◆ **Excerpted passage**:
+===+
This is a repository for doing latent-space HJ reachability analysis using the Discounted Safety/Reach-avoid Bellman equation originally introduced in this and this paper. This entire repository is heavily based on Jingqi Li's Repo which uses Tianshou for RL. We also use the RSSM world model as implemented in this implementation of Dreamer-v3.
This repository supports a DDPG implementation of the both the latent safety-only value function. To more easily promote future research, we provide an implementation of a Dubin's car with continuous action spaces in this repository, as opposed to the discrete action space version used in the paper.
We recommend Python version 3.12.
Install instruction:
-
git clone the repo
-
cd to the root location of this repo, where you should be able to see the "setup.py". Note that if you use MacOS, then pytorch 2.4.0 is not available, and therefore you have to first change the line 22 of setup.py from "pytorch==2.4.0" to "pytorch==2.2.2", and then do the step 3. (However, Pytorch==2.4.0 is available for Ubuntu systems. So, if you use Ubuntu, then you can directly go to step 3. )
-
run in terminal: pip install -e .
+===+
◆ **Material**:
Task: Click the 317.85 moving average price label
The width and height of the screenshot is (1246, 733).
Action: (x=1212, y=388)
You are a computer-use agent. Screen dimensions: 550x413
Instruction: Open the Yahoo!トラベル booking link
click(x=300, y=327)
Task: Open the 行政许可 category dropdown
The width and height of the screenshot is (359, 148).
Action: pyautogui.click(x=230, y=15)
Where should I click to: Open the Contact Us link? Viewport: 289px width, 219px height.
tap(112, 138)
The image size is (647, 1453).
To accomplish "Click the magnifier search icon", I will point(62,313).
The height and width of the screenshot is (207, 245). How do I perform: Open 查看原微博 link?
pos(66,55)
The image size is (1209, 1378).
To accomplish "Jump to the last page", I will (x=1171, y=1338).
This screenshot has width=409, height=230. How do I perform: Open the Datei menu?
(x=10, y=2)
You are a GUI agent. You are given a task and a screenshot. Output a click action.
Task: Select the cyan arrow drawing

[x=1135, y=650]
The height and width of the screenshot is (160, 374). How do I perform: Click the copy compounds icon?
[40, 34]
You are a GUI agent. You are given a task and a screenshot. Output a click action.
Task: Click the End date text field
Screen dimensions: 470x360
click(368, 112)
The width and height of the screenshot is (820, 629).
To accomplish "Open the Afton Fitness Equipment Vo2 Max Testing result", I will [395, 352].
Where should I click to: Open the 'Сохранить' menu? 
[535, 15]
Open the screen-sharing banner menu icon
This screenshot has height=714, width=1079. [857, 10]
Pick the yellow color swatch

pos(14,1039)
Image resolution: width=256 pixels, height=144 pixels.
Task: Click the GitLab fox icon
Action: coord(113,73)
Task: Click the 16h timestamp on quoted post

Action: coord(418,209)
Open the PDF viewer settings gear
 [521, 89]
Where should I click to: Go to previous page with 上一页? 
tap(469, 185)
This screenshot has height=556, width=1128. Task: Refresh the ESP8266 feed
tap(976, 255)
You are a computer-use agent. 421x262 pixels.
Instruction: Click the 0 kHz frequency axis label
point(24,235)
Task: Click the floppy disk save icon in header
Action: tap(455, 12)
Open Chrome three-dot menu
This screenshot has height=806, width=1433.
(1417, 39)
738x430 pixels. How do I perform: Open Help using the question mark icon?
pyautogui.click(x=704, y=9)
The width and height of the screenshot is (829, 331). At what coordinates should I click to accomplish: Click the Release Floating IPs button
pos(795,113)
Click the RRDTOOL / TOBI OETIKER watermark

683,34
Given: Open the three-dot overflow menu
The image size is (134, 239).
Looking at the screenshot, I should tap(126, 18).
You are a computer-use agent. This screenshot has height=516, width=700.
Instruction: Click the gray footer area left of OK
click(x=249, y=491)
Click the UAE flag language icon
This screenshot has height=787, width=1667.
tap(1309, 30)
+===+
◆ **Exercise goal**:
Answer these questions from the repository description.
1. Which library does Jingqi Li's Repo use for RL?
2. Which Python version is recommended?
3. On MacOS, what should line 22 of setup.py be changed to?

◆ **Written response**:
1. Tianshou.
2. Python version 3.12.
3. "pytorch==2.2.2" (in place of "pytorch==2.4.0").